William D. Haught, who specializes in wills, says he can’t tell that his practice has been hurt by electronic competition, “but it’s a trend that will probably continue.” He’s aware that the job market for lawyers has tightened up, but his firm, small and intending to stay that way, does little hiring even in the best of times.

Hamlin said he had a good friend who was an electrician. “He wanted to form a corporation. He said he could just go to the secretary of state’s website and do it himself. I told him, ‘I can rewire an outlet too, but do you think I should be doing that?’ There are a lot of things you can do on-line, and a lot of that stuff works fine. But you don’t know all the ramifications. Sometimes we get business out of people trying to do things for themselves.”

John Wesley Hall is a criminal defense lawyer. Even though criminals are plentiful, and expected to remain so, he’s felt the economic slump. “Most people in our line of work say we’re recession-proof,” Hall said, “but getting paid is always the issue. You know you’re in a recession when even the drug dealers don’t have any money.” Eighty percent of criminal cases are handled by public defenders, and that number is increasing, Hall said. (One branch of criminal defense is prospering, though, Hall said, and that is defense of white-collar crime. “I’ve got a friend who’s been hired in the BP [British Petroleum] case. He’ll make more money in the next five years than I’ll make the rest of my life. It’s not just the corporation that’s in trouble, there’ll probably be employees indicted. There could be negligent homicide cases. Criminal-defense lawyers are falling all over themselves to get in on that case and get their friends in.”)

Possibly because criminal defense lawyers know about facing up to unpleasant facts, Hall doesn’t hesitate to say that “I think society as a whole is over-lawyered. That’s why they’re turning on each other with malpractice suits. When I started practicing in 1973, there were 250,000 lawyers in this country. Now, there are 1.1 million.” The US population has grown in the same period, of course — from a little over 200 million to a little over 300 million — but at nowhere near the rate at which the lawyer population has grown.

Jim Julian of Little Rock, president of the Arkansas Bar Association, says that the legal profession has seen ebbs and flows over the years. “This economic downturn seems to have had a more significant impact than I’ve seen in the past. Whether it’ll be long-term or not, I don’t know.”

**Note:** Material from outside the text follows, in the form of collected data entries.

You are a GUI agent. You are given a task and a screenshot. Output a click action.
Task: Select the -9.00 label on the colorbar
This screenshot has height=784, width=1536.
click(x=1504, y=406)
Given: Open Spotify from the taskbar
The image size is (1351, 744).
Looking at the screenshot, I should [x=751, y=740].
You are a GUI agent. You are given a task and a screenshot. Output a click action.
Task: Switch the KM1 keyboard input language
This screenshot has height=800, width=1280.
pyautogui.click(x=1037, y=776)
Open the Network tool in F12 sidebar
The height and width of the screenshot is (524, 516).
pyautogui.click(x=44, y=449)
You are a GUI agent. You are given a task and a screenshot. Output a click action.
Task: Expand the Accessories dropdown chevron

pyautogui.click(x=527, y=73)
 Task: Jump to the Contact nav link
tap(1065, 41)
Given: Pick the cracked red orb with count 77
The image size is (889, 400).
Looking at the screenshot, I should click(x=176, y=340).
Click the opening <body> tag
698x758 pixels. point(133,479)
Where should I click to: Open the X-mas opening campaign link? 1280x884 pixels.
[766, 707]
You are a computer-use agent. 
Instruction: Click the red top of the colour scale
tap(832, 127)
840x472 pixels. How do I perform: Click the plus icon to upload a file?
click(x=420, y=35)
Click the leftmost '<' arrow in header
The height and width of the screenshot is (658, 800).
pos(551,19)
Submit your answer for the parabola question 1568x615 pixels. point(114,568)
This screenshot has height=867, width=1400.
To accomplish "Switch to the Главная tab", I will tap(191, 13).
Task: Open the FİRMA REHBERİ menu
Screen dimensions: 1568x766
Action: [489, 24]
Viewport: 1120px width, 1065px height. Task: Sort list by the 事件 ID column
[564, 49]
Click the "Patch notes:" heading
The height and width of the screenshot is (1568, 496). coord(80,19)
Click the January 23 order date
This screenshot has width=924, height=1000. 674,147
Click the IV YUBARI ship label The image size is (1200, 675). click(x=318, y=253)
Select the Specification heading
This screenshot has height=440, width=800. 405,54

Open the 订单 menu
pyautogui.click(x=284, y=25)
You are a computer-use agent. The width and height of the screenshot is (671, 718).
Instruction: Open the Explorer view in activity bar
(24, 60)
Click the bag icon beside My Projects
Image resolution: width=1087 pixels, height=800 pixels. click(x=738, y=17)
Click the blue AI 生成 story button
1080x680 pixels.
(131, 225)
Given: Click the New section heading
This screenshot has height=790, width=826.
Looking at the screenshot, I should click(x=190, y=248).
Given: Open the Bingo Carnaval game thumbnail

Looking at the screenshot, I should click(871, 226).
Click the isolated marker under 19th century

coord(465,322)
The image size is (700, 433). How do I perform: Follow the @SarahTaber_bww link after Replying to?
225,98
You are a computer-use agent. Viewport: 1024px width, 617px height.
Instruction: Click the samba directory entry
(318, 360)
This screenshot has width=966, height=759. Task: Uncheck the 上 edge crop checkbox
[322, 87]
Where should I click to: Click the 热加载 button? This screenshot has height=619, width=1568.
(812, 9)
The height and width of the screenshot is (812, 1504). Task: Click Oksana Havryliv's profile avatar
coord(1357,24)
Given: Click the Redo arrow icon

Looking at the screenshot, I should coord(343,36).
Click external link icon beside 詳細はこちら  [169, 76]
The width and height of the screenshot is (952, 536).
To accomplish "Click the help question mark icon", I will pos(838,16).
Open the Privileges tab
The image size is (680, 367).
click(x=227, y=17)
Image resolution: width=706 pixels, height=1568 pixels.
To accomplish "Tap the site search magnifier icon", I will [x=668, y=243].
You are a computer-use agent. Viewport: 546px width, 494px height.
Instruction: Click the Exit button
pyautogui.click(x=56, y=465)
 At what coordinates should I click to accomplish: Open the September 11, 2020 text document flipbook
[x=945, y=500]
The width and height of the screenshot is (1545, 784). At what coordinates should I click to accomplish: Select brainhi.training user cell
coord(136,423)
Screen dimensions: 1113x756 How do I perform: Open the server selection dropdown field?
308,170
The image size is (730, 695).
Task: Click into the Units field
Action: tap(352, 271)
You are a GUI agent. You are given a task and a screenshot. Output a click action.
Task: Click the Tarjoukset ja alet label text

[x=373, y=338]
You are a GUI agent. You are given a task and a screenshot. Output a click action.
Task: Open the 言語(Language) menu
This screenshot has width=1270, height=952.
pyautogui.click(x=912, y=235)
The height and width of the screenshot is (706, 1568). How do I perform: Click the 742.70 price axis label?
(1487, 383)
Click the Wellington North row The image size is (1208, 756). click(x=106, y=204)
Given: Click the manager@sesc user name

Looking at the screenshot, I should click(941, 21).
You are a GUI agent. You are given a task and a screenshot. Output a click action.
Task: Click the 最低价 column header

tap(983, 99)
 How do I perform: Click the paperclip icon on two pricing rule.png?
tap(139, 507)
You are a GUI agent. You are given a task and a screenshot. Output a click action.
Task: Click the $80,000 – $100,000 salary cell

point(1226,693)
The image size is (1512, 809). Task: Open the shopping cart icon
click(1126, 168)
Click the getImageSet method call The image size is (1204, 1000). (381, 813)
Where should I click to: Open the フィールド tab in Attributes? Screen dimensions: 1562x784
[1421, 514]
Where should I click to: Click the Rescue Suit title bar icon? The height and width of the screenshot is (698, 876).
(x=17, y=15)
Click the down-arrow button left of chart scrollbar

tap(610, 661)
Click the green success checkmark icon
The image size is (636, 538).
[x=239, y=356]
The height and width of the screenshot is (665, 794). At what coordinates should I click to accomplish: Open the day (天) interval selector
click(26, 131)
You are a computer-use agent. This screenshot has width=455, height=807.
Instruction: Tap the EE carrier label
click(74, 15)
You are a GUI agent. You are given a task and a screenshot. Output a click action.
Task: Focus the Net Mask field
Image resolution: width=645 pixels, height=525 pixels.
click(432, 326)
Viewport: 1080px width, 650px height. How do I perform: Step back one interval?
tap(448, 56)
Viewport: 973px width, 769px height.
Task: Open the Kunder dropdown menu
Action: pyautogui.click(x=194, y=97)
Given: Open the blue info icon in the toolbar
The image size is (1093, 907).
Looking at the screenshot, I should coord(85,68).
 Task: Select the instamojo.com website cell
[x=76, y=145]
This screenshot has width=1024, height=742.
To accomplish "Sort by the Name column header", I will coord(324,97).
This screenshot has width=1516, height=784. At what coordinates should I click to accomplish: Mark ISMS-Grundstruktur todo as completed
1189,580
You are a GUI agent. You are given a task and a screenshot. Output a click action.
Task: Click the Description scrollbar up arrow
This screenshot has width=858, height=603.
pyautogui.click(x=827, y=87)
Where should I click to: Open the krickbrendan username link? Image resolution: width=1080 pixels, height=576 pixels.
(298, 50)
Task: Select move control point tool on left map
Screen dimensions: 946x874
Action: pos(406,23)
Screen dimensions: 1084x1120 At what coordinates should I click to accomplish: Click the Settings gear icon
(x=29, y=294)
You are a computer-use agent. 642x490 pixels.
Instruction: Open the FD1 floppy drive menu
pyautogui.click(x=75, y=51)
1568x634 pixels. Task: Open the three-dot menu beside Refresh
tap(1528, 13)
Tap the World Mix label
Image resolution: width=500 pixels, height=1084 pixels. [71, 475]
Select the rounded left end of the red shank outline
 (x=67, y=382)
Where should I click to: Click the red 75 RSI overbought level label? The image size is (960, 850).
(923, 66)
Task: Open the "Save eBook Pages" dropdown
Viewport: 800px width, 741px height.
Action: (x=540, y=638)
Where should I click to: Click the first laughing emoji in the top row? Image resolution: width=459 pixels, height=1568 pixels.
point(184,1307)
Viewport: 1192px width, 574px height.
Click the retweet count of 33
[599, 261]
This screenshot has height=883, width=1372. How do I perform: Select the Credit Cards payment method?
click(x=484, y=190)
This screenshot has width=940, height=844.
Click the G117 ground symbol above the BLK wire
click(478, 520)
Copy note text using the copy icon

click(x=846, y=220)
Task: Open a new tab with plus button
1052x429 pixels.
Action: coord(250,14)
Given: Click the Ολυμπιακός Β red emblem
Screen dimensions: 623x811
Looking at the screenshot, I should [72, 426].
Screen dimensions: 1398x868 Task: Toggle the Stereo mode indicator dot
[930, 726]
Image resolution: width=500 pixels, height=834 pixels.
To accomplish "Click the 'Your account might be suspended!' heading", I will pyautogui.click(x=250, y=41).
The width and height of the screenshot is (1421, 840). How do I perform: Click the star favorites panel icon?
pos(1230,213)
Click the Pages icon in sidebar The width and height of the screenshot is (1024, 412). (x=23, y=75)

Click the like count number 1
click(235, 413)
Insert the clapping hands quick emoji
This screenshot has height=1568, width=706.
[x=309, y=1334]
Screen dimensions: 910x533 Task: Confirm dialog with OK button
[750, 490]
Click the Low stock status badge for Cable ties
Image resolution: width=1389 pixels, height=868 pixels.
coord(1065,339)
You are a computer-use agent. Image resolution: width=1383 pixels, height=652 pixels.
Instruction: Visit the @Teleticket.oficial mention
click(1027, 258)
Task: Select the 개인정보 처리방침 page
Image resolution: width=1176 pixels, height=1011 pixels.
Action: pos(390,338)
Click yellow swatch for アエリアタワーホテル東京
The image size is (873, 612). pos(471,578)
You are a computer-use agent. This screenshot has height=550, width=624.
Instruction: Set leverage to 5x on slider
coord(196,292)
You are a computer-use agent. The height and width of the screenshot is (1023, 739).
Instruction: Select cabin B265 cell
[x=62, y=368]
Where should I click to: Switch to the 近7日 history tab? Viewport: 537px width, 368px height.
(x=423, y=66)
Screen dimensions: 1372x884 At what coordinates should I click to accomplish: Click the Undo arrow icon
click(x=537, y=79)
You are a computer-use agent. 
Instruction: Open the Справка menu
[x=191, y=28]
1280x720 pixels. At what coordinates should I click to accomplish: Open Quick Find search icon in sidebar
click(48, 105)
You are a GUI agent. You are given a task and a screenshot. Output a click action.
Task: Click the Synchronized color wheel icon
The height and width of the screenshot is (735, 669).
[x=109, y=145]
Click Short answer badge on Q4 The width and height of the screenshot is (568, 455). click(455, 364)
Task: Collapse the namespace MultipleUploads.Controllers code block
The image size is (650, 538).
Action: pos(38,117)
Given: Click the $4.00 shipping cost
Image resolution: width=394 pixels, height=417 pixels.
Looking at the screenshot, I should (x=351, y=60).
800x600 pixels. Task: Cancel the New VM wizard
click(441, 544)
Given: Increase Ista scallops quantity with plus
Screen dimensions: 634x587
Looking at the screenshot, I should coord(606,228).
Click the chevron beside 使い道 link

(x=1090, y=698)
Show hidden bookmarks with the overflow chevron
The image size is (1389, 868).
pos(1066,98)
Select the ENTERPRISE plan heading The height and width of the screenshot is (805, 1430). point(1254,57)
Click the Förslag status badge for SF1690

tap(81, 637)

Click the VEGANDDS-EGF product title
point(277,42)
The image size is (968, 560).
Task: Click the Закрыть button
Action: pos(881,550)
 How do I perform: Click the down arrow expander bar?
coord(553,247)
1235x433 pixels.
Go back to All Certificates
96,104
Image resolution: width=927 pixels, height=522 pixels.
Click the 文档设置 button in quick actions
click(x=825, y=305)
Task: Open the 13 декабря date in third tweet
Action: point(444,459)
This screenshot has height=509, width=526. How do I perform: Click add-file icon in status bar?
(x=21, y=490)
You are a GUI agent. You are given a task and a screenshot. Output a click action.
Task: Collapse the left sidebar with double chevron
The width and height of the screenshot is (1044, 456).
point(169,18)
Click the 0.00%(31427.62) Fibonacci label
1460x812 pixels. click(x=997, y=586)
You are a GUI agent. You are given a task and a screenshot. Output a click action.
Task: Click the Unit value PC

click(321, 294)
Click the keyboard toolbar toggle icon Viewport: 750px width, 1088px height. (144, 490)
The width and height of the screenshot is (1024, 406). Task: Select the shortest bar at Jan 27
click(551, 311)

A cold-eyed British law professor wrote a couple of years back: “The law is not there to provide a livelihood for lawyers any more than ill health exists to offer a living for doctors. Successful legal business may be a byproduct of law in society, but it is not the purpose of law. And, just as numerous other industries and sectors are having to adapt to broader change, so too should lawyers.”

Everybody in the newspaper business knows the feeling.